### [Stated goal a]
Duplicate the part of the D/Generation passage below, starting with "D/Generation's plot begins" and going on through "to surviving employees.".

D/Generation's plot begins in Singapore on June 27, 2021 and is told in a "late to the party" fashion: the player starts off completely lost at sea, a picture of the past events is gradually built by examining computer terminals and talking to surviving employees.

Gameplay

The game presents an isometric point of view of different interconnected, maze-like rooms that the player passes through floor by floor. Each room can require brains, brawn or both. All bioweapons present in a room must be killed and all air duct vents that they enter through sealed before proceeding further. The building's paranoid security system has predictably gone haywire, leaving rotating grenade launcher turrets, land mines, electrified floors and laser fences targeting humans. Less hostile puzzle elements are doors, the switches and computers that control them, keycards, infrared electric eyes and teleporters.

The courier is soon armed with a laser gun that holds unlimited ammunition and a great puzzle value: its shots bounce off walls, trip switches and travel in teleporters. Finally, surviving Genoq employees and some special items are scattered around the floors. Rescuing a survivor by clearing a room of bioweapons and getting him/her to its entry point in one piece earns an extra life. Bombs are the most prominent item; they can blast through doors and destroy some hazards, making them a kind of a "get out of puzzle free" coupon.

### [Stated goal b]
Set down every one of the records that follow, word for word, and leave the pictures out.

### [Material for this task]
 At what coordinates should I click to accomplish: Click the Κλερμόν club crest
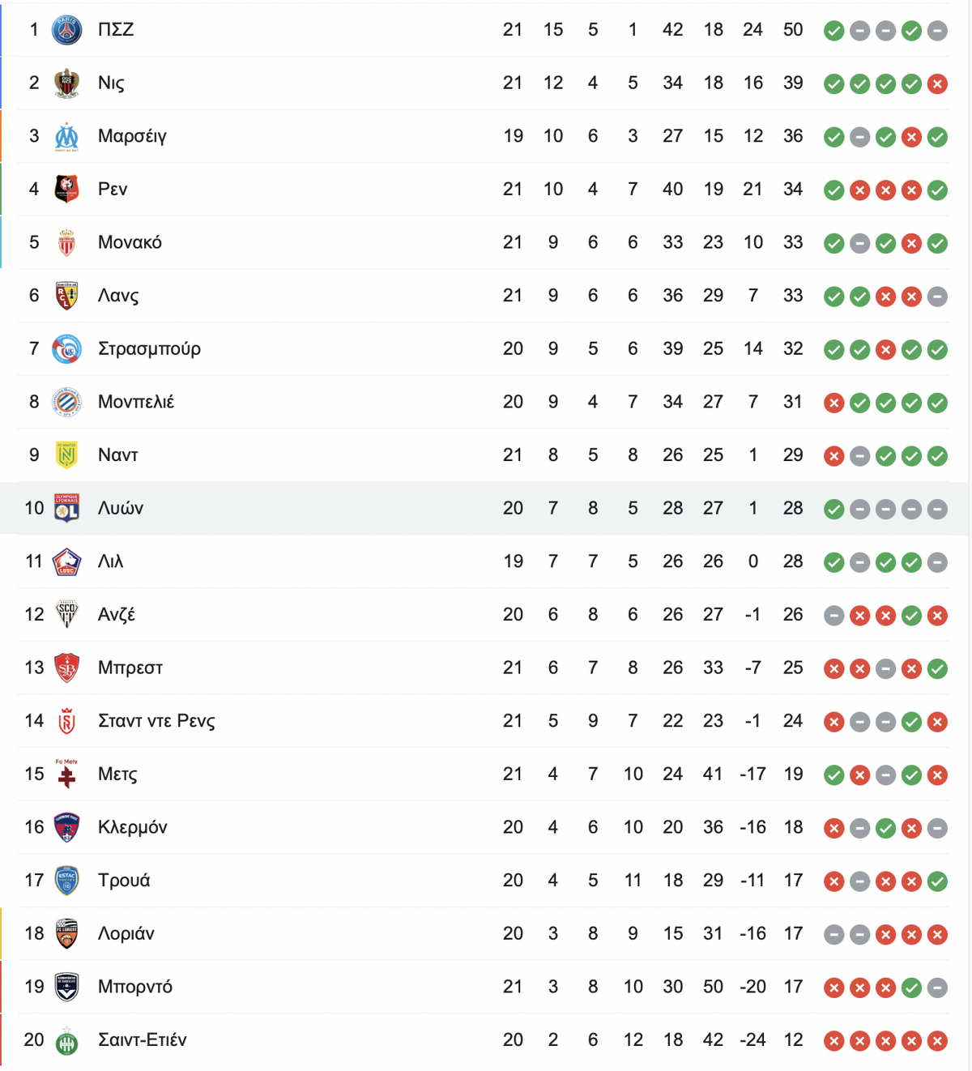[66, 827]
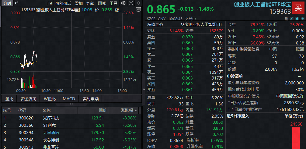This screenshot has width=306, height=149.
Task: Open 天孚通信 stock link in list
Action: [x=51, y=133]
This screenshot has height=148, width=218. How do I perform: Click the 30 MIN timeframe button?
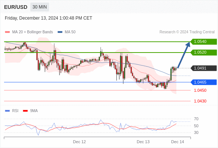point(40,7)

### [Worked answer a]
D/Generation's plot begins in Singapore on June 27, 2021 and is told in a "late to the party" fashion: the player starts off completely lost at sea, a picture of the past events is gradually built by examining computer terminals and talking to surviving employees.

### [Worked answer b]
 At what coordinates should I click to accomplish: Click the Κλερμόν club crest
[66, 827]
This screenshot has width=306, height=149.
Task: Open 天孚通信 stock link in list
Action: [x=51, y=133]
This screenshot has height=148, width=218. How do I perform: Click the 30 MIN timeframe button?
point(40,7)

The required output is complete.